The video begins with Chamillionaire standing on a sidewalk with Famous when two detectives pull up in an unmarked police vehicle. A detective (played by Chamillionaire) proceeds to interrogate Chamillionaire about his doings in that location, and how he is able to afford so much jewelry. He also asks Chamillionaire (pronounces it as "CHA" instead of "KA") how his next album will be compared to his last one. Chamillionaire answers by saying "Bigger." and the detective pretends to mishear him and claims that Chamillionaire called a racial slur. Chamillionaire denies it and is defiant, and as the detective attempts to arrest him, he begins running. The detective, his partner and numerous police officers catch up to Chamillionaire. He is arrested while the detective continues to taunt him. At the police station, Chamillionaire is further interrogated as to what he is doing and with whom he is associating. But Chamillionaire refuses to give any information. Although Chamillionaire claims that he has done nothing wrong, the police insist that he is guilty of "hip-hop crimes" (in this case, meaning freedom of expression). Chamillionaire is put in a police lineup with Slick Rick who is being interrogated by another detective (also played by Slick Rick).

Throughout the video, an anchorman (also played by Chamillionaire) named Bob O'Wildy, a parody of Bill O'Reilly and is in whiteface, reports a nationwide crackdown on rappers and anything associated with hip-hop due to Chamillionaire's usage of "The N word". In the final shot, a news graphic reports Chamillionaire has been sentenced while the news ticker reports "Without hip-hop, white teenagers are now listening to hardcore polka". With a smile, Bob O'Wildy reports "Hip-hop is officially dead." referring to Nas' album Hip Hop Is Dead.

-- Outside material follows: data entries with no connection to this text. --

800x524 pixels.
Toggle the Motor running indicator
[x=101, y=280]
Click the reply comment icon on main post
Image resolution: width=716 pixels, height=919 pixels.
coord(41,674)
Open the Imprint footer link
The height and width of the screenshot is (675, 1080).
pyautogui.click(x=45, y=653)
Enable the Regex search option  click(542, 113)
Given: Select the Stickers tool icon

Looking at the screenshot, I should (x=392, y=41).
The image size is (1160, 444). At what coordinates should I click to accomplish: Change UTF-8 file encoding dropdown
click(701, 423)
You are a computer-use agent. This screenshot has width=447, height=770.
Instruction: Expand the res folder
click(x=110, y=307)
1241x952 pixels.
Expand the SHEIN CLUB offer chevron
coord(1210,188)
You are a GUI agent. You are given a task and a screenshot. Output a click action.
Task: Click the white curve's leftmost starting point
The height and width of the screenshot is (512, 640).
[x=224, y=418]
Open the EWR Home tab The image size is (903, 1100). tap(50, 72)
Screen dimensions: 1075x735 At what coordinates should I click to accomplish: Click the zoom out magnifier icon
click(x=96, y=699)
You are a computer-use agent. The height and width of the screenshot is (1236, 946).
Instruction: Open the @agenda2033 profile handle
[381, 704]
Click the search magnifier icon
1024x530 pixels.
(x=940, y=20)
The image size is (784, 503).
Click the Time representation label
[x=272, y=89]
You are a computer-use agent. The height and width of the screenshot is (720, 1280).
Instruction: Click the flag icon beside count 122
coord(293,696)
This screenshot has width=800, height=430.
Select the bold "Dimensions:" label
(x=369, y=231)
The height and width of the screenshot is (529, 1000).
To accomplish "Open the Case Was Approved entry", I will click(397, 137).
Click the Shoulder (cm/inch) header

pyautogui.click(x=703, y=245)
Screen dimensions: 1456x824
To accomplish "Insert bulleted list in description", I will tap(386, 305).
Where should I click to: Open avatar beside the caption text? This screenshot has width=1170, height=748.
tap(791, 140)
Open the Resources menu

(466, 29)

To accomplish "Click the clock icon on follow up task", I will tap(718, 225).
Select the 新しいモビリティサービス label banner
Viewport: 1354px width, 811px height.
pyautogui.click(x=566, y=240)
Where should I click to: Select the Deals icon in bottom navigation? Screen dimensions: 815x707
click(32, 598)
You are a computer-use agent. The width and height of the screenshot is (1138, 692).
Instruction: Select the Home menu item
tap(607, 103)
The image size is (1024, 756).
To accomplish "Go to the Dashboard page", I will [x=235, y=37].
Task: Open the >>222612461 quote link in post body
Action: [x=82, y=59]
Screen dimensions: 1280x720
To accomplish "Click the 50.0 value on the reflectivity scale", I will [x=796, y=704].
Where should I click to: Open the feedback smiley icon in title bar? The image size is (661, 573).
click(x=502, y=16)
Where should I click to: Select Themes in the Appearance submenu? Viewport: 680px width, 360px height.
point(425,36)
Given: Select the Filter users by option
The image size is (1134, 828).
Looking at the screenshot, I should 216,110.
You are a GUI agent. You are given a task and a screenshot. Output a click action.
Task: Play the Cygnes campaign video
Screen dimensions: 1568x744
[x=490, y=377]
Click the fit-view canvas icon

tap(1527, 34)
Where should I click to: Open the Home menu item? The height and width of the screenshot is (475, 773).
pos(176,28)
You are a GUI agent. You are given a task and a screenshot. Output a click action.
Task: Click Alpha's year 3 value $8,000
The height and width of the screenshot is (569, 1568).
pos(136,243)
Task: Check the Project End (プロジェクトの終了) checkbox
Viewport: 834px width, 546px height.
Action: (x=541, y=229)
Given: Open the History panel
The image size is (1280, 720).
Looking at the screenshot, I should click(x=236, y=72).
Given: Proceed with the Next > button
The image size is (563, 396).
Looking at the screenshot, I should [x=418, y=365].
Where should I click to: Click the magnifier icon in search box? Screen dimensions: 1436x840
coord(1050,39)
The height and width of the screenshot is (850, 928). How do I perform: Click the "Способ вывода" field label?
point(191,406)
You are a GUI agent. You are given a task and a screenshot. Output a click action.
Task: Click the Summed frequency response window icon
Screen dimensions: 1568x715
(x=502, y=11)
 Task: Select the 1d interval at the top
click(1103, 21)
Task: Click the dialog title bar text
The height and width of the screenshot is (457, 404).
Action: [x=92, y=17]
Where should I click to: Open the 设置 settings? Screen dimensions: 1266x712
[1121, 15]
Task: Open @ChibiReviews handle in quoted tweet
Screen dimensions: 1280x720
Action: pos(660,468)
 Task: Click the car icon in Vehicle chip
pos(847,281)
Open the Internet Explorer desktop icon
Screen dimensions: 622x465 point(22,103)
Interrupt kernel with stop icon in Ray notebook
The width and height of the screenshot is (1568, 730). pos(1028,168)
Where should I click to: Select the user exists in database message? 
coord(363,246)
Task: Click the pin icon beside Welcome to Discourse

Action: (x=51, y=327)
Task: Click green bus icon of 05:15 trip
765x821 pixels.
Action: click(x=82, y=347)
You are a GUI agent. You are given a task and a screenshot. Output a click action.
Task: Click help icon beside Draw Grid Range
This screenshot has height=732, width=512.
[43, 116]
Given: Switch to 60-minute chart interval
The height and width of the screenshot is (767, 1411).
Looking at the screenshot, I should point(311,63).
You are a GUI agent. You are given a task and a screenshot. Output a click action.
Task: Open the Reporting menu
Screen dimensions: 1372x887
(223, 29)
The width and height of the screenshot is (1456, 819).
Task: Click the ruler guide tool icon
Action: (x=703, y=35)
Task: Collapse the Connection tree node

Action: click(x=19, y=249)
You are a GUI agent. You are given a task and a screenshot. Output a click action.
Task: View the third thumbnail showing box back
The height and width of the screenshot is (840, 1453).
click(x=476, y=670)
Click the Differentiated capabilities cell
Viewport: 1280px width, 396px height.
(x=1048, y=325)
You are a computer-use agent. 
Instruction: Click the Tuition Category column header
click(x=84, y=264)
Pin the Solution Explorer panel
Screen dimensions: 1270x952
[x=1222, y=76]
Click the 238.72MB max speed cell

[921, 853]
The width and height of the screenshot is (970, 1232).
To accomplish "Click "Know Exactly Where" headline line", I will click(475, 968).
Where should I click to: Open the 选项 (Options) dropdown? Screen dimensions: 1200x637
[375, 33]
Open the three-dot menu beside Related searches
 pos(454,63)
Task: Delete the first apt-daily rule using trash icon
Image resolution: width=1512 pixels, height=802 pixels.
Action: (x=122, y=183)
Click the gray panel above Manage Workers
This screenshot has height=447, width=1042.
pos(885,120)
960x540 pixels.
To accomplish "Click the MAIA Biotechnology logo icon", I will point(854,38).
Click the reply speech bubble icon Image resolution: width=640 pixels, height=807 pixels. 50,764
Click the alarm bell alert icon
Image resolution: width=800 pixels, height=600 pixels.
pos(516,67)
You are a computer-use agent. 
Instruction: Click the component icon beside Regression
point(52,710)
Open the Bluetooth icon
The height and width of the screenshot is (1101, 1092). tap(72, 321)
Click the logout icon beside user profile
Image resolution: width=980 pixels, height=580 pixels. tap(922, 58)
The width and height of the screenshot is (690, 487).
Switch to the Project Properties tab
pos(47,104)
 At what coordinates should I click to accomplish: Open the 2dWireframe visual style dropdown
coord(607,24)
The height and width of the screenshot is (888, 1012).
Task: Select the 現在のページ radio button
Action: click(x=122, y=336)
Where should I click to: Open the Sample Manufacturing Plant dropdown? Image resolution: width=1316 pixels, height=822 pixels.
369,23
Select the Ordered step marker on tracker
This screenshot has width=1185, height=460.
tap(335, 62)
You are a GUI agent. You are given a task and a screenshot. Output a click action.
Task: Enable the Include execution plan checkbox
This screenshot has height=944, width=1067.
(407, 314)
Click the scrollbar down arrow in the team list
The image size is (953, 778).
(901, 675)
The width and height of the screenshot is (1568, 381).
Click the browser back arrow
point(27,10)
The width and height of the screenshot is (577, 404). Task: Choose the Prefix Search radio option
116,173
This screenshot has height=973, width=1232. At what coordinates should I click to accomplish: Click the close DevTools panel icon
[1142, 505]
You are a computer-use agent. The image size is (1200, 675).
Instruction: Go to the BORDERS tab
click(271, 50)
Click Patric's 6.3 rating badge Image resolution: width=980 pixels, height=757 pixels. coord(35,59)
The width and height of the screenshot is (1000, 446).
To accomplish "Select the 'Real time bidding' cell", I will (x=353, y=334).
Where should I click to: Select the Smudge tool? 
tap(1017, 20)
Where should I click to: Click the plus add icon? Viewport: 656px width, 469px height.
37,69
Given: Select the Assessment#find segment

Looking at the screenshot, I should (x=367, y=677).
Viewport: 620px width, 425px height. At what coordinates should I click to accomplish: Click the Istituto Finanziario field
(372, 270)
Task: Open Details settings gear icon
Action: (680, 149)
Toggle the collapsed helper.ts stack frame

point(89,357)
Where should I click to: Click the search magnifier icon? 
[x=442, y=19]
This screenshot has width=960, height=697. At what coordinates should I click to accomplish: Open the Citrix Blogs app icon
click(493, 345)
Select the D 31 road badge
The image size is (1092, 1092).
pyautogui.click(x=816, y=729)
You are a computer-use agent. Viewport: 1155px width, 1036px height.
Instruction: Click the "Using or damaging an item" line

Another version featured this video followed by the video for the track "The Evening News."

It was the first Chamillionaire and Slick Rick song to receive airplay on Radio Disney, and also the first song featuring the subject of crime on the children station. Although Radio Disney has edited one portion of the song, the part when Chamilionaire says "Hell Yeah", instead he says "Heck Yeah."

==Chart positions==

| Chart (2007) | Peak Position |
|---|---|
| Germany (Official German Charts) | 46 |
| New Zealand (Recorded Music NZ) | 34 |
| Sweden (Sverigetopplistan) | 45 |
| UK Singles (Official Charts Company) | 50 |
| US Billboard Bubbling Under Hot 100 Singles | 1 |
| US Billboard Hot R&B/Hip-Hop Songs | 76 |

| Region | Certification | Certified units/sales |
| Denmark (IFPI Danmark) | Gold | 45,000^{‡} |
^{‡} Sales+streaming figures based on certification alone.